We received a wedding invite via email the other day from DP's side of the family. They are Asian, so I’m not sure if this is ‘normal’ and accepted in their culture, but I’ve found the invite poorly worded and planned out. And I’m also a little miffed about the spelling errors 😑
The invite has no structured timings for the day. It only has a ‘guest arrival’ time, and states that food will be served afterwards. WTF does that mean? When does the wedding / ceremony actually start? How long after the ceremony will food be served (just thinking whether my children will be starving and if I need to plan for that.) I’ve been to another of of their family ‘events’ where the party was scheduled to at 7pm but we didn’t eat dinner until 11:20! My children were starving!!!
Three out of the 4 members of our family (DP and both children) had their names spelled wrong on the invite! My husband is close family with the bride and we see them fairly regularly!
The invite also mentioned ‘No Boxed Gifts’ which I felt to be quite rude and tacky. It’s widely known that everyone gives money as a gift in their culture (both the bride & groom) for weddings and special occasions. Does it really need to be specified on the invite like that?

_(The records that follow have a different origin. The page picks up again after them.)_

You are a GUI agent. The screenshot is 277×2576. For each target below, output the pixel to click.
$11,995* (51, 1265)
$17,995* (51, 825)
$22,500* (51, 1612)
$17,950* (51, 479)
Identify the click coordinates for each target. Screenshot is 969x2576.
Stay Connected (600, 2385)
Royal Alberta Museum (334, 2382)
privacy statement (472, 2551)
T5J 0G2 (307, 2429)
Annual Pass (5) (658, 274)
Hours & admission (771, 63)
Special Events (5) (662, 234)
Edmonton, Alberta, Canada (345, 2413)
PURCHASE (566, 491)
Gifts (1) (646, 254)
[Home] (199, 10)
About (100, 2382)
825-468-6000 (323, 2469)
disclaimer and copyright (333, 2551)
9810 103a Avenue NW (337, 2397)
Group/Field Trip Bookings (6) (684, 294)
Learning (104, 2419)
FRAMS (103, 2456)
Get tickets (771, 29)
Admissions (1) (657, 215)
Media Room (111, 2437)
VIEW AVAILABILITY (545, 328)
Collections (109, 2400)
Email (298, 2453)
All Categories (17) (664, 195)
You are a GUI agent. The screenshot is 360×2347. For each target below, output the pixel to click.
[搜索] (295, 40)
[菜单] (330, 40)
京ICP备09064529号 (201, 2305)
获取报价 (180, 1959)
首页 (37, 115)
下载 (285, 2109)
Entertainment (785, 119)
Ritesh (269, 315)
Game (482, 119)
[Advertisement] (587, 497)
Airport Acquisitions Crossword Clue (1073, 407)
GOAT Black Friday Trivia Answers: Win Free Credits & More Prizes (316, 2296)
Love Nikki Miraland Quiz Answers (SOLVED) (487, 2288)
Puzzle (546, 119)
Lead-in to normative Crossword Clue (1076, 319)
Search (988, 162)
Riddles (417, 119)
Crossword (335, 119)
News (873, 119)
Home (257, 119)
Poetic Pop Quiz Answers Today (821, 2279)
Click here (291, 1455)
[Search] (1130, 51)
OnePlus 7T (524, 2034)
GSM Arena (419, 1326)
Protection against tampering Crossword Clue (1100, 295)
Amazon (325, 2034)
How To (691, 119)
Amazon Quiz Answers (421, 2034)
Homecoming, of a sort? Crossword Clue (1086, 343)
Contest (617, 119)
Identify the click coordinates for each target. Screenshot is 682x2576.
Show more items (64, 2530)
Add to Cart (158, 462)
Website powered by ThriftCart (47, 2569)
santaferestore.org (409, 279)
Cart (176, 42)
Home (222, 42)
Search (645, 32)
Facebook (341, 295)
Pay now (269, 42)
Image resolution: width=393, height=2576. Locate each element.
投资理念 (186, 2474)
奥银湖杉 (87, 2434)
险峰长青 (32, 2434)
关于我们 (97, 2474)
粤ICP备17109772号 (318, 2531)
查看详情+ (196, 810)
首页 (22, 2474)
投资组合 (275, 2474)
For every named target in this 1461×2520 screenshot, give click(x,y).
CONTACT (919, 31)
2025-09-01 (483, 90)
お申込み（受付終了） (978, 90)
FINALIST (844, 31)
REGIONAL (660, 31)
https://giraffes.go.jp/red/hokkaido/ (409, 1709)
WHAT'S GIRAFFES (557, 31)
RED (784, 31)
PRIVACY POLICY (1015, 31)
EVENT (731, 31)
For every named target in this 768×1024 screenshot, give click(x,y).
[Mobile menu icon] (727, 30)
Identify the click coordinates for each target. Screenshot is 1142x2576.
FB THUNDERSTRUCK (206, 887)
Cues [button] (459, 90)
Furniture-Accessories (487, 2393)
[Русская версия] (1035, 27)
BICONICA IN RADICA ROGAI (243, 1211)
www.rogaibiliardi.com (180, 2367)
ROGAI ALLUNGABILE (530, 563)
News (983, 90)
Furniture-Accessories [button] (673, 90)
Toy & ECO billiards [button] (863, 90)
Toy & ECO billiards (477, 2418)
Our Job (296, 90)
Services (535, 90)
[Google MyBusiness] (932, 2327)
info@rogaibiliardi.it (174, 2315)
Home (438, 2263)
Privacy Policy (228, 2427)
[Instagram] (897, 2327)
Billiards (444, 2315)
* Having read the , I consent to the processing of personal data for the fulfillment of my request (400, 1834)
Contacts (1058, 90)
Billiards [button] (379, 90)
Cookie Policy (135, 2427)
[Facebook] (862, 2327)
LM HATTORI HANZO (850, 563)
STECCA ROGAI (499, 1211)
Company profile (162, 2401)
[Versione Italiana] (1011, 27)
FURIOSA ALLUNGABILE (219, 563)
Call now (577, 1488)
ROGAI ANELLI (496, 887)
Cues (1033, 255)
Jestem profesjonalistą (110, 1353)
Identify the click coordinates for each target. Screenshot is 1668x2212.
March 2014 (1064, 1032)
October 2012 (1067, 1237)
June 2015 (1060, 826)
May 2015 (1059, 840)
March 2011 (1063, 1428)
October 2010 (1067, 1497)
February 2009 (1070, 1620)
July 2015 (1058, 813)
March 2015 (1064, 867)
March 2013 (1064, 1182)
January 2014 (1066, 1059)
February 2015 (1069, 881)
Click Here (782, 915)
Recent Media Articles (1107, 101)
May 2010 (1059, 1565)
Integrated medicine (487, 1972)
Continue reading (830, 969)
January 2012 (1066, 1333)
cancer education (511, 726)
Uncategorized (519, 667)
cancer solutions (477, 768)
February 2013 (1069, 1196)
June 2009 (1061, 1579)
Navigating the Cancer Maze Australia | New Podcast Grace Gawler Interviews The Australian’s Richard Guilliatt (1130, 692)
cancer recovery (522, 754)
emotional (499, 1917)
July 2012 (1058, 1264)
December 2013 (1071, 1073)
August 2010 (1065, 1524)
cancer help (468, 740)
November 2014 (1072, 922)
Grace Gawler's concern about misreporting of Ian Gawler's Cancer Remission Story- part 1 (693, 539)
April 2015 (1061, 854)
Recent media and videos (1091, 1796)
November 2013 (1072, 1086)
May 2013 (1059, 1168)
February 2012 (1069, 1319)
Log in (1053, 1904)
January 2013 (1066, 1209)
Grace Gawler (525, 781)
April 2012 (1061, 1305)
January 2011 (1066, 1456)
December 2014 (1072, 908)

When I was married wedding etiquette was quite a big deal. I ensured that everyone’s names were spelled correctly despite more than half being from an unfamiliar language / culture than mine. Sometimes I had to go through several other family members to get the correct spelling! And I made sure everyone knew the exact order of the day so that they knew exactly when and where they had to be.
Has etiquette changed significantly now? This side of the family are fairly well off and well educated. Most are lawyers, doctors, small business owners etc, so I'm really most annoyed about the spelling.